-- START --
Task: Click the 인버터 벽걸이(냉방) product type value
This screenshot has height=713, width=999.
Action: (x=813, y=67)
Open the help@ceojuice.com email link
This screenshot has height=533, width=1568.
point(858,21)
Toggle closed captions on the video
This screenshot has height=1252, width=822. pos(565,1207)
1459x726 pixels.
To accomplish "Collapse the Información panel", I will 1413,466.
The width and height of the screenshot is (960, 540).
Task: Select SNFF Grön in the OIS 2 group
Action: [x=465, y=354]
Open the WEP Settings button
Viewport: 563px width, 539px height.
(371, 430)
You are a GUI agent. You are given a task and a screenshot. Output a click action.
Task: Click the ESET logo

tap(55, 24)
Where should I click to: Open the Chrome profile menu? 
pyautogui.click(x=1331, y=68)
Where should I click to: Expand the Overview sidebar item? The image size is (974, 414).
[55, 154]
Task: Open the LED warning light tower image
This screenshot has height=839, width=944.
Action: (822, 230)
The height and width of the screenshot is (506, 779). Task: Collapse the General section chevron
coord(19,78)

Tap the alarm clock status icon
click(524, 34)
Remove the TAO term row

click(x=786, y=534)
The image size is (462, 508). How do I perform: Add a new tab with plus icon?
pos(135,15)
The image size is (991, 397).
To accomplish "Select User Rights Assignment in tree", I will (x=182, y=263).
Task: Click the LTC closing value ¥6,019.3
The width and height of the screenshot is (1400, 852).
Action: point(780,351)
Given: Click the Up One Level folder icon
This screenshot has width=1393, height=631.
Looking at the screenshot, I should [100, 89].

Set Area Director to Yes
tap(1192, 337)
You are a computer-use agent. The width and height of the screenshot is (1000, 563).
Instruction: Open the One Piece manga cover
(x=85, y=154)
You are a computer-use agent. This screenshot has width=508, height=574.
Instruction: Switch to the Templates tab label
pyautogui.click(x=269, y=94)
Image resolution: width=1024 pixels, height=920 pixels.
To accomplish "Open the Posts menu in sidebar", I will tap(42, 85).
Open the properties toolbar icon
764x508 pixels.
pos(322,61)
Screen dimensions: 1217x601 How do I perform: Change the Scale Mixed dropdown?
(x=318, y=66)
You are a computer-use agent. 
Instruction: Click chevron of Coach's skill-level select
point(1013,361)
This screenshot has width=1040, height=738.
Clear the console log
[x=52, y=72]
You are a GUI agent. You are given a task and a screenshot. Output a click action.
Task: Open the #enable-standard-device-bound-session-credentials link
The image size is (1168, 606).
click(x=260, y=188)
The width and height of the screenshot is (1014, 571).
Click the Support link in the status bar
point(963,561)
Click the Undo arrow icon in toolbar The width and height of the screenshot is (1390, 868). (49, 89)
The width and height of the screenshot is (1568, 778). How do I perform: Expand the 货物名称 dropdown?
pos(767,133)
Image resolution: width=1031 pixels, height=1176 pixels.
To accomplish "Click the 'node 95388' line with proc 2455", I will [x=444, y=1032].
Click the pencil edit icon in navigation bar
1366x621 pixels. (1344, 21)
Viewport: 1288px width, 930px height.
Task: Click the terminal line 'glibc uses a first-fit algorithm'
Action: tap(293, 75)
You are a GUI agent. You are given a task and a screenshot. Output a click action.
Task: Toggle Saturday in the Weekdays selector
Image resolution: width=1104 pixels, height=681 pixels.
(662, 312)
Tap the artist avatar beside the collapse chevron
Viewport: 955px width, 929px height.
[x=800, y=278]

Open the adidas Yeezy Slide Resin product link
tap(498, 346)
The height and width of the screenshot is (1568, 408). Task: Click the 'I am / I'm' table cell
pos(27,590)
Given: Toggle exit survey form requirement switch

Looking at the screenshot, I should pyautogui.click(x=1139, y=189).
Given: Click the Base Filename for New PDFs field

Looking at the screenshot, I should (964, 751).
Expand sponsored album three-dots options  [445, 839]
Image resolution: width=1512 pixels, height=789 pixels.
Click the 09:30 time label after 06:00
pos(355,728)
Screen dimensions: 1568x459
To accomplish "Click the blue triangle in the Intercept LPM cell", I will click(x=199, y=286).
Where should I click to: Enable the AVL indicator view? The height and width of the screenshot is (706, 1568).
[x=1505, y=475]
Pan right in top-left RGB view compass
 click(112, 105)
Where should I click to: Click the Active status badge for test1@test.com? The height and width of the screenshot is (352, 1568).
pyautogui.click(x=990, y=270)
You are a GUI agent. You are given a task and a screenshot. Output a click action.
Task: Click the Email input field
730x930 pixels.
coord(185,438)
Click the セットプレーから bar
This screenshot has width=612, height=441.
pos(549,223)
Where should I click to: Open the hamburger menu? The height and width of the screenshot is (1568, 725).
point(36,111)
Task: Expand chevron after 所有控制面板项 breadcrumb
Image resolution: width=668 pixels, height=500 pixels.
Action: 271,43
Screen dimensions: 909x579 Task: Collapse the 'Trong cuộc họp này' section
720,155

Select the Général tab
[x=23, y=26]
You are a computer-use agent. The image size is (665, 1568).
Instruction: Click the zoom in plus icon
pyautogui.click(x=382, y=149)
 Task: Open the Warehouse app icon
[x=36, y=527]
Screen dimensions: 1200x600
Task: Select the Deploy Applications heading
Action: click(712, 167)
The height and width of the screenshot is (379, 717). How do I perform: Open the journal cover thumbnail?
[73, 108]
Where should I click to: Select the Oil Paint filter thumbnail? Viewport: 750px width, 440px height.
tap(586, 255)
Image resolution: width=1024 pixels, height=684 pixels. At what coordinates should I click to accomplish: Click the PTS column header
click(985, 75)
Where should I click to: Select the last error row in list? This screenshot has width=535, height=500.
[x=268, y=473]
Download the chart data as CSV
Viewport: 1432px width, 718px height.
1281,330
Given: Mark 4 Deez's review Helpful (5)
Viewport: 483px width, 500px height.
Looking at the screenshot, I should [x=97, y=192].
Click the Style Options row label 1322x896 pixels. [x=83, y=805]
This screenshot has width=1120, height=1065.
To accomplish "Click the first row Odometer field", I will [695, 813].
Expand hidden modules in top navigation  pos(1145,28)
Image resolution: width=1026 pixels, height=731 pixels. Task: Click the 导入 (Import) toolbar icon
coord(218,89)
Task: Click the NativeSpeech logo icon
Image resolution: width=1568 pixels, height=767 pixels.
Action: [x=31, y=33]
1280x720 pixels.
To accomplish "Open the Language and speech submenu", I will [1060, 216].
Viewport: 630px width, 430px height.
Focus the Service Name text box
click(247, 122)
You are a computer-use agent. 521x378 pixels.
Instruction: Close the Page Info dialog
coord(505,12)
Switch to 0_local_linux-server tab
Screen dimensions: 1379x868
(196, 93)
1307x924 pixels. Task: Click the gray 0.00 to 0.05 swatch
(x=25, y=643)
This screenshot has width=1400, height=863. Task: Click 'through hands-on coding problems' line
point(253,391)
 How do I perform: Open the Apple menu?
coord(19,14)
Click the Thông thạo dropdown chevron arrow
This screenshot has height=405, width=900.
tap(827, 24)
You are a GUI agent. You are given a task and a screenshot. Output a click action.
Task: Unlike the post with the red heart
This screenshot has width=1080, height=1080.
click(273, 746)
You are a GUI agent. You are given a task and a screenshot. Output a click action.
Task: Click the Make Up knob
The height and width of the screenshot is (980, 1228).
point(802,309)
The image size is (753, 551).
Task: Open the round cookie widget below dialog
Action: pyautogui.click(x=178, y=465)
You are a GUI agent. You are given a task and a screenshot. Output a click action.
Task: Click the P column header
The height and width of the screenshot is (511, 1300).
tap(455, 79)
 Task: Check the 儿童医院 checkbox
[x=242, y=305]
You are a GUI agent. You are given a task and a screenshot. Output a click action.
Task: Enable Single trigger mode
-- END --
Exercise directions: Write out the items from the very first line through the line that contains "This screenshot has height=1252, width=822.", including both of those lines and leaving every line unchanged.

Exercise result:
Task: Click the 인버터 벽걸이(냉방) product type value
This screenshot has height=713, width=999.
Action: (x=813, y=67)
Open the help@ceojuice.com email link
This screenshot has height=533, width=1568.
point(858,21)
Toggle closed captions on the video
This screenshot has height=1252, width=822. pos(565,1207)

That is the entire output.